The BCP’s limits should be acknowledged up front. Brazil is an enormous and very diverse area and this is reflected within the Brazilian WM community. As with many other online communities of volunteers within commons-based projects, the volunteers’ motivations, ways of action, participation, and dedication vary immensely. This characteristic also impacts in the ability of the community to reach consensus in regard to structural and self-preserving processes and also impacts in the ability of the BCP to reflect all and every nuances of such community. Thus, there is a real need for WMF sensitivity in pursuit of the goals above, and in regard to the long term preservation of the projects the Foundation elects as its priorities. The community is not a cohesive entity and there are multiple opinions and factions on every issue, often shifting in composition from issue to issue.

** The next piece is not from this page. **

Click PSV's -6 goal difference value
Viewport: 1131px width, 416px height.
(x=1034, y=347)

Building a larger and more diverse community is part of the answer: right now, the existing readers and editors have a collective history of fractured relations, competition, and rejection of any perceived “interventions” by outside entities including but not limited to WMF. No matter what action we take, there will be some negative reactions from the existing community simply because of the collective history. Framing the proposed actions’ through the lens of the goal of increased participation, and increased diversity, both as ways to increase the long term stability and viability of Wikipedia and associated WMF projects in Brazil, is a route that will not accidentally “activate” this collective history any more than necessary. This approach draws on the existing strategic position of the present and future community of volunteers, but also provides an organizational framework to engage with more traditional institutional stakeholders in Brazil, such as Universities, government, companies, and others who may not have felt comfortable engaging via the “free for all” channels currently available.
Another part of the answer is to build a set of campaigns that tie into Brazil itself. Brazilians have a strong sense of national pride, and of what makes Brazil special. Whether it’s national music, samba schools or football clubs, or national times on the world stage like the World Cup, making a connection between being Brazilian and curating, a Wikimedia resource about what “makes you Brazilian” can create a connection that doesn’t yet exist.

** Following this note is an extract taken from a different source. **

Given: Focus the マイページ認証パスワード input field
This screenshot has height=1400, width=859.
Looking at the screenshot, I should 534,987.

In coordination, government investments in digital access points can also be connected into this campaign – physical spots where people without broadband can connect via public investment, which can and should be connected into the idea of collective ownership and curation of content in Portuguese. These digital access points could be key elements of a long term strategy – could we design something akin to a “captcha” system as part of logging on that creates edits or content? Can we partner with the government agencies that run these access points to connect their use to being a Wikimedian/Wikipedian?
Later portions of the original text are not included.